At a Florida Women’s Hockey League Tournament, just showing up can be what separates the men from the, well, ladies.

“We deal with some things the boys don’t, like pregnancies and sick kids,” Jenny Sumner says.

 In the “C” division, the Ms Conduct, in white, play the
Sea Gals, in blue, in the women’s hockey league
tournament held at Tampa Bay Skating Academy.

In fact, if it wasn’t for Sumner filling in for a player who recently gave birth and couldn’t make it, Corinne Deckard’s team might not have been able to play in the tournament, which was held February 15 -17 at Tampa Bay Skating Academy in Oldsmar, FL.

Deckard’s team, the Ms Conduct, went on to place second in the “C” division, which is for advanced players. The Sea Gals placed first.

Although women’s hockey is one of the fastest growing women’s sports – making its Olympic debut in Nagano, Japan in 1998 – it faces some unique challenges.

“The women who are the age to compete are the child-bearing age so participation ebbs and flows,” says Deckard, the team captain.

In the “C” division, the Sea Gals took first place at the
Florida Women’s Hockey League Tournament.

Other than that, games contain forechecking, backchecking, crashing the crease and more, and are played with the same fast-paced intensity and desire to win as the men’s games. In the women’s sport, though, body checking – using the hip or body to knock an opponent against the boards – is not allowed, and a full-face mask is required.

“We definitely play a very physical game,” says Sumner, who is a professor at the University of Central Florida. “But women play with a little more strategy rather than brute force.”

In the “Rec” division, which is for novice players, the Sea Gals novice team placed first, and the Lady Everglades placed second.

In the “Rec” division, the Sea Gals novice team
won first place. 

Now in its 10th season, the Florida Women’s Hockey League, which sponsored the tournament, is the only league of its kind in the state, says Sumner, league president.

As many as 13 teams from all over the state, including the Everglades, Fort Myers and Jacksonville, come together to play in five tournaments a season, or about one per month. The season runs from October through February.

“It’s a unique situation,” Deckard, 34, says. “My husband is jealous because he doesn’t get to play like this.”

Corinne Deckard, captain
of the Ms Conduct team.

Men hockey players don’t have a league set up like the women’s hockey league where they can travel to different statewide venues and compete in tournaments against other men teams.
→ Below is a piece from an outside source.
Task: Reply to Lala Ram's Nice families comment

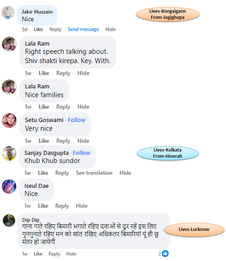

“The men play in rink or house leagues, which are fun and more social,” Sumner says. “And many of us still play in those leagues, too. But we set our league up because we’re passionate about our hockey and we want to see women playing women in a more competitive environment.”

Jenny Sumner, president
of the Florida Women’s Hockey

Normally, Sumner wouldn’t have been able to fill in because she is on another league team, the Tampa Elite, but the team wasn’t able to compete in this tournament, which freed up Sumner to help out.

The tournament at Tampa Bay Skating Academy was the league’s last tournament of the season. League board members will meet in May to decide where they’re going to play next season’s five tournaments.

“We try to play all over the state of Florida so the same teams don’t have to do all the traveling,” Sumner, 35, says. “We’ve played here (at Tampa Bay Skating Academy) before. They’re very supportive of our league and women’s hockey.”

As for exactly who will be playing next season that can be hard to tell, of course. Because what happens off the ice in women’s hockey can be just as much of a factor in the game as what happens on the ice.